Amazing Success
In a new program about to be rolled out all over the U.K., doctors will be using donor hearts that have stopped beating. The procedure is called Donation after Circulatory-determined Death or Donation after Cardiac Death (DCD). Although this medical technique isn't new, it is coming into its own within the medical establishment.
Given the ongoing shortage of organ donors, the fact that adoption of DCD across the U.K. will cut the waiting list for donor hearts by more than 40 percent is no surprise. If the program succeeds in the U.K., we may see other nations take the same tactic.
The program will be building off the success that the procedure has already achieved on a small scale. In March of 2015, Doctors at Cambridge, England's Papworth Hospital, became the first in Europe to successfully perform the DCD operation. Since that time they have completed 30 operations, according to reporting from The Independent, boosting the hospital's heart transplant rate by more than one third.
“We’re delighted. It’s a phenomenal program and such a fantastic operation, because you’ve got people with complete, end stage heart failure, and it can bring them back to their normal form,” Papworth Hospital cardiothoracic transplant registrar Simon Messer told The Independent. “The rest of the world is interested because they’ve seen our results, and the patients with us who have survived.”
Tom Shing is one of Papworth Hospital's DCD success stories. The agricultural engineer was only 25 years old and — aside from his heart disease — was in great health. However, for a variety of reasons, he was unlikely to find a donor heart without the DCD procedure. However, Shing was out of bed and working with a physiotherapist within seven hours of the surgery. Ten weeks later, he was wakeboarding.
Donation After Circulatory-Determined Death
DCD donor patients have sustained serious brain injuries that result in minimal brain function and the need to be kept alive on life support.

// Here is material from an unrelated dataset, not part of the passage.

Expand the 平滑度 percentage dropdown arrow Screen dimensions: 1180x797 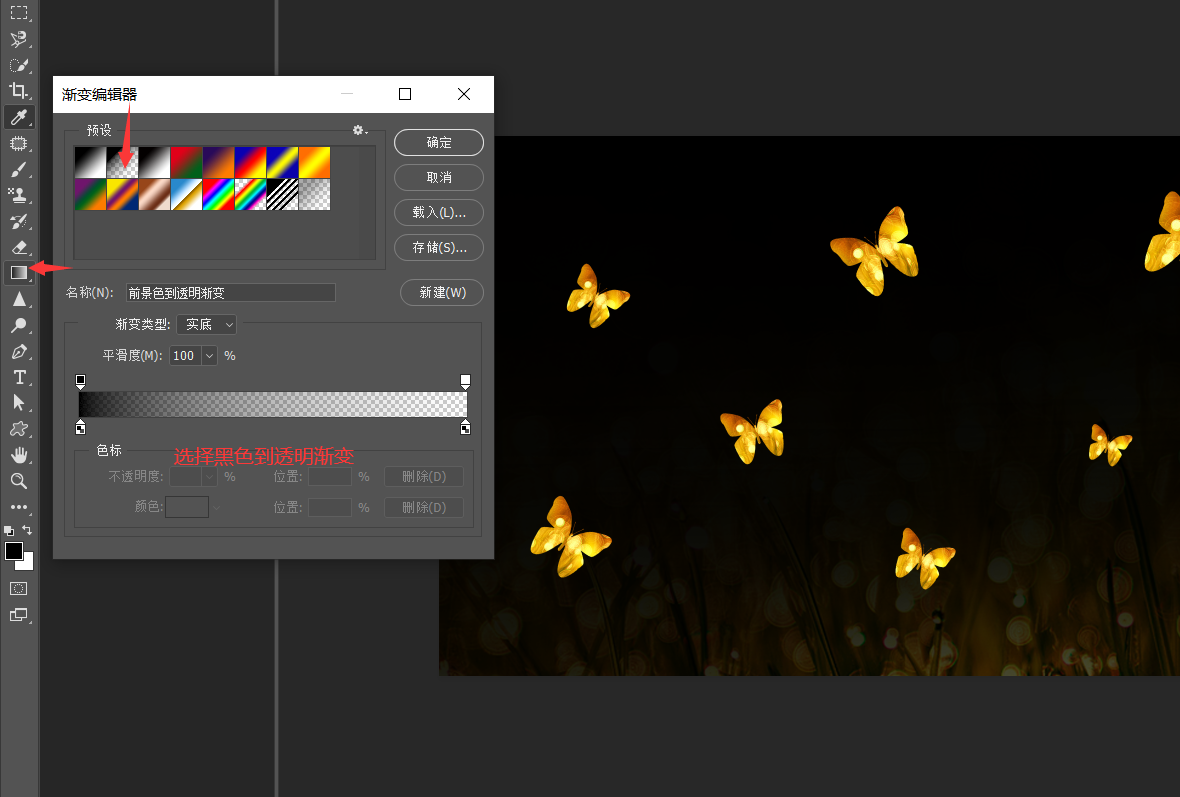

Since these patients will not recover and are being kept alive by artificial means, sometimes their families determine that they should be removed from life support.
When the ventilator and other support is withdrawn, the patient’s heart will stop. After five minutes, the attending physician will declare the patient dead. Then this donor will be moved to the operating room, where the removal of the heart takes place. The heart is then revived using the TransMedics Organ Care System (OCS), a portable device which restores function by pumping blood through the coronary arteries. The heart is then ready for transplantation.
DCD was used until the mid-1970s when brain death criteria were established; after that point, only brain-dead patients were used as heart donors because their hearts were still beating despite the “brain death” diagnosis. The difference now is that the OCS renders hearts that have stopped beating usable, and the results of the DCD procedure are comparable or better than those from brain-dead donor transplants. In fact, U.K. surgeons are reporting a 90 to 93 percent survival to discharge rate with the DCD procedure.
A Desperate Need
As of this writing, there were 3,952 people waiting for donor hearts in the U.S., and this is in line with the number waiting any given year. More than 20,000 patients in the U.S. would benefit from heart transplants every year, but the number of donors has been stagnant some time.
“...the world is interested because they’ve seen our results.” -Simon Messer
In 2015, Stanford researchers found that, according to data from the U.S. government’s Organ Procurement and Transplantation Network, of 82,053 potential donor hearts from all potential adult cardiac donors between 1995 and 2010, only 34 percent were accepted. On average, the wait time for a donor heart is 144 days, but about half of the people on the heart transplantation list have been waiting for more than one year. Since transplants are the treatment of last resort, many people die waiting for donor organs.
The need for new options here in the U.S. is clear. And while advancing technologies might someday produce alternatives, for now, donor hearts are the only option for many patients. Hopefully we'll see DCD programs rolling out worldwide soon.